Exercise description: Using the data below, transcribe exactly everything from the line that contains "Instruction: Expand the Ещё actions menu" down to the line that contains "The height and width of the screenshot is (612, 737).". Include both of those lines and none of the pictures.

═════ Data extracts

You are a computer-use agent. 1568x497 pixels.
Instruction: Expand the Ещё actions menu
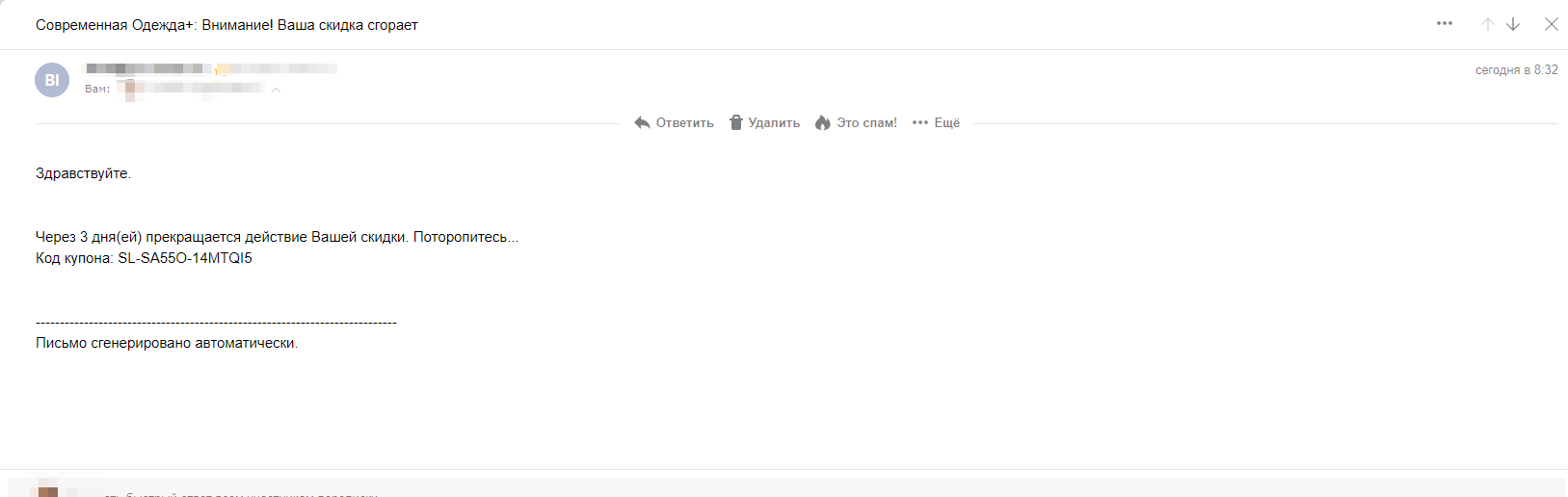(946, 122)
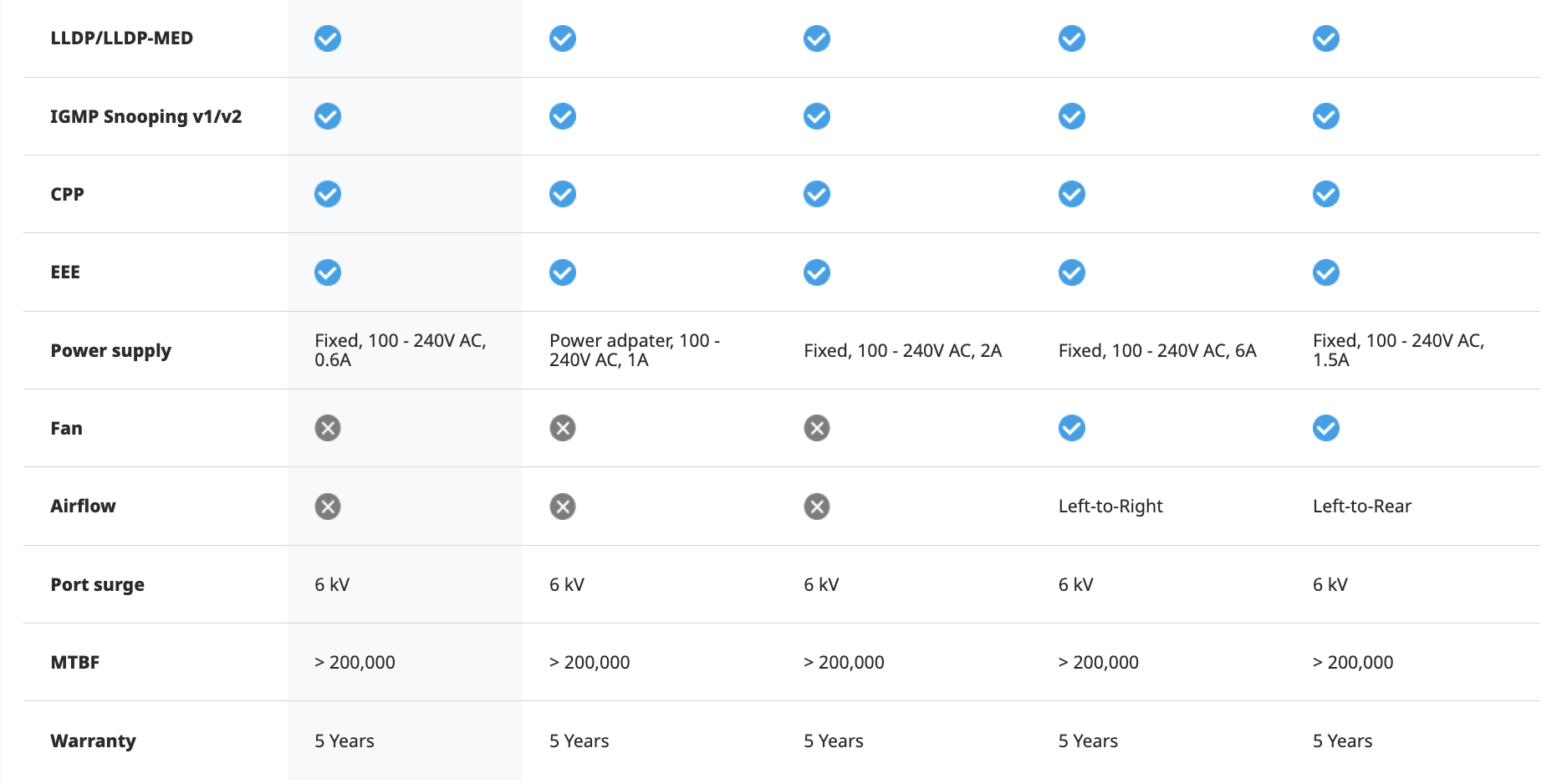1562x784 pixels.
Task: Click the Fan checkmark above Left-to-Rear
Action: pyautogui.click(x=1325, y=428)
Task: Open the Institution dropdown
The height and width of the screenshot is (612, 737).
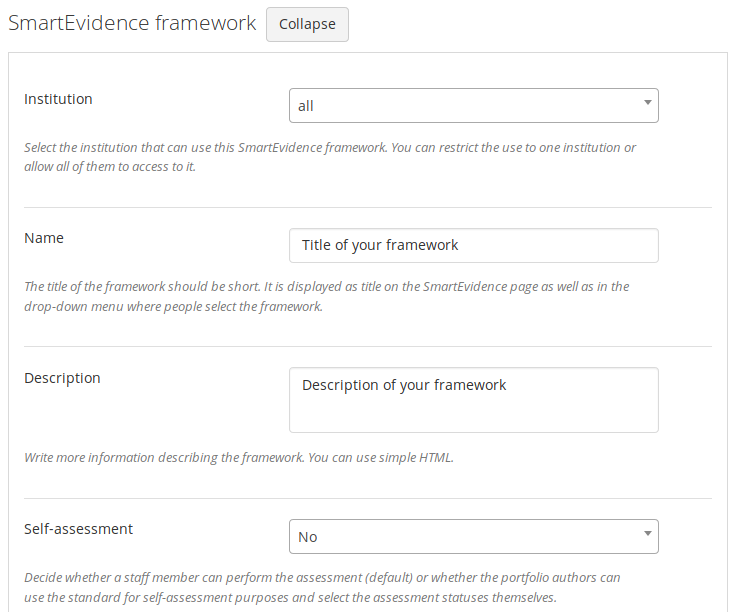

══════════
═════ Data extracts

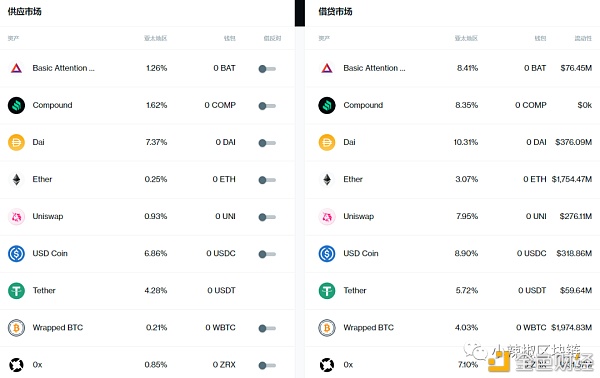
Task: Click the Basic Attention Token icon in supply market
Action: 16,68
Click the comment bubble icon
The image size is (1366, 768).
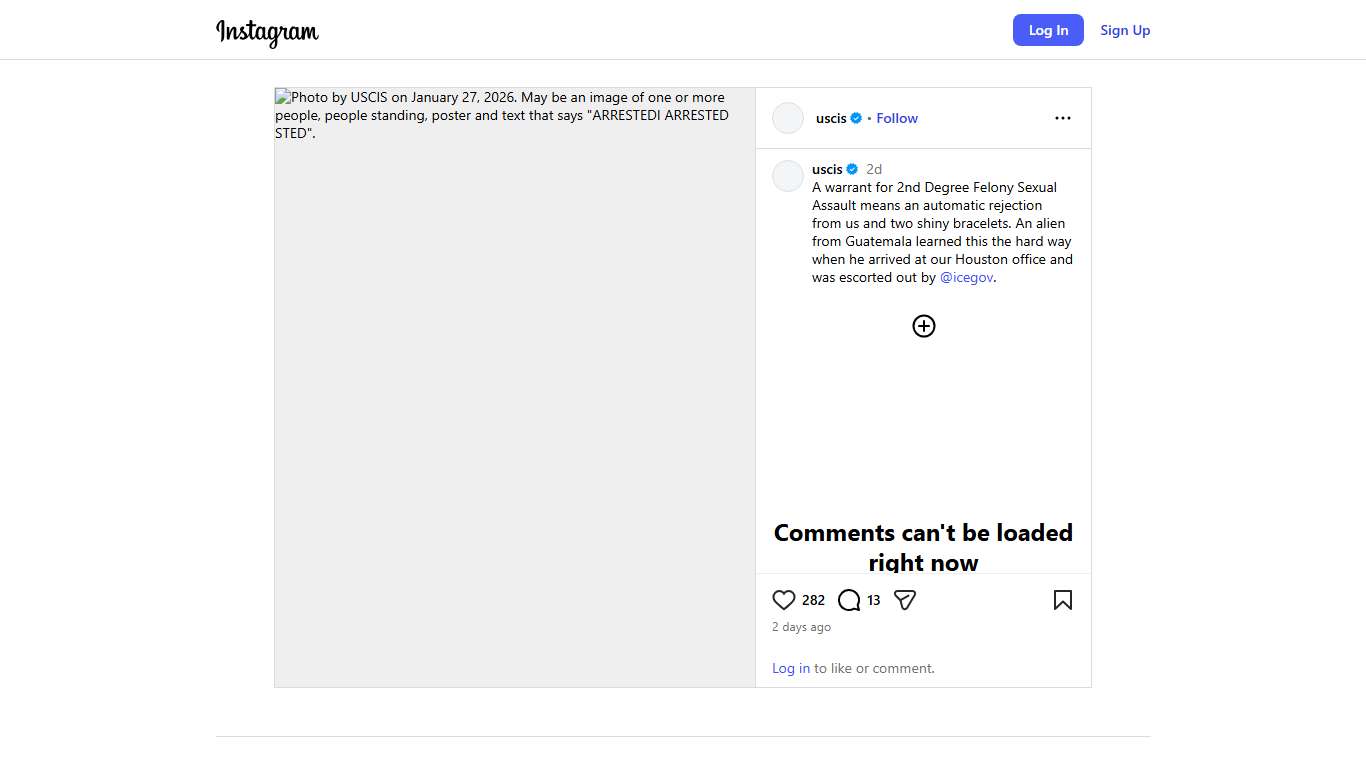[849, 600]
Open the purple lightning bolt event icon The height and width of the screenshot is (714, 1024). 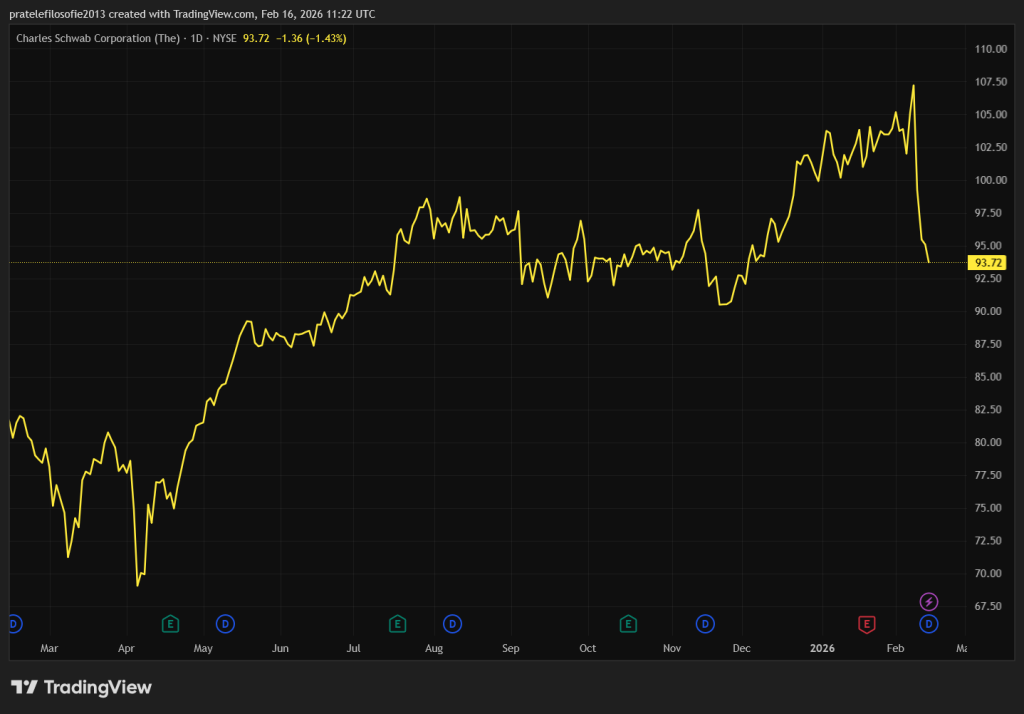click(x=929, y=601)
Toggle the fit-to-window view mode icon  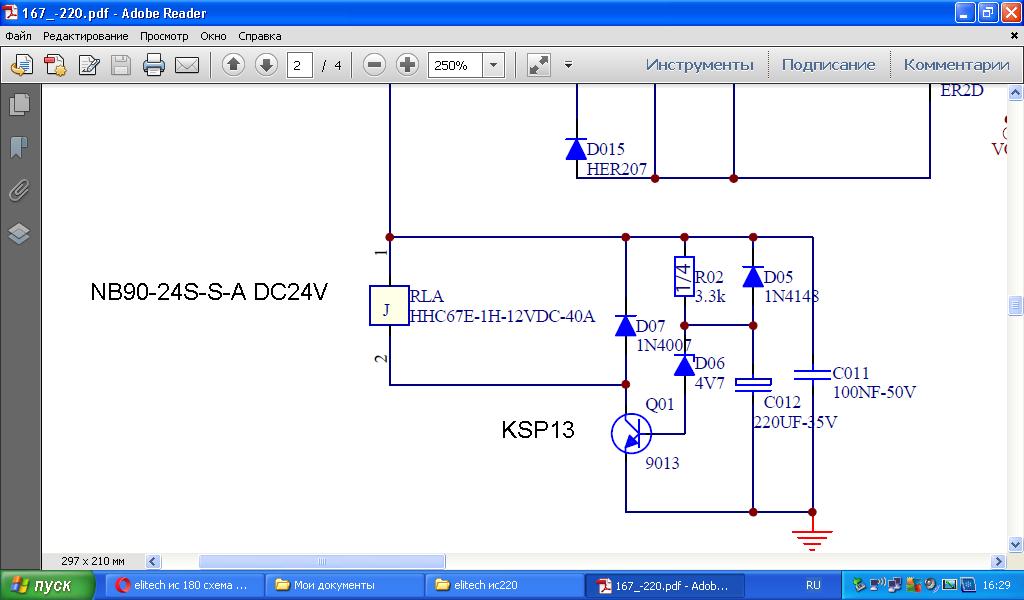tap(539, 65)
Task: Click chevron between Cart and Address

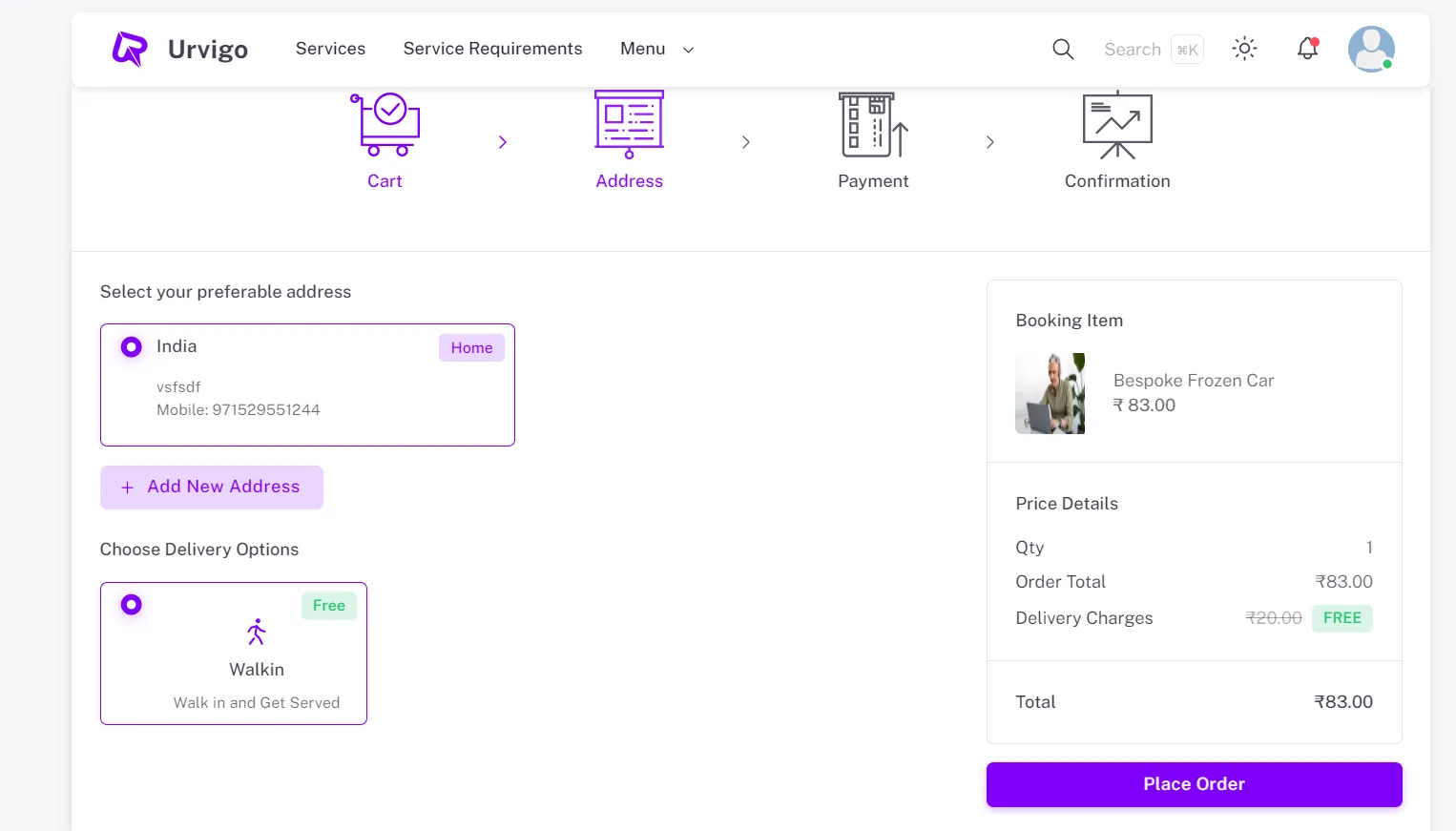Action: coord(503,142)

══════════

Result below:
Instruction: Expand the Ещё actions menu
(946, 122)
1562x784 pixels.
Task: Click the Fan checkmark above Left-to-Rear
Action: pyautogui.click(x=1325, y=428)
Task: Open the Institution dropdown
The height and width of the screenshot is (612, 737).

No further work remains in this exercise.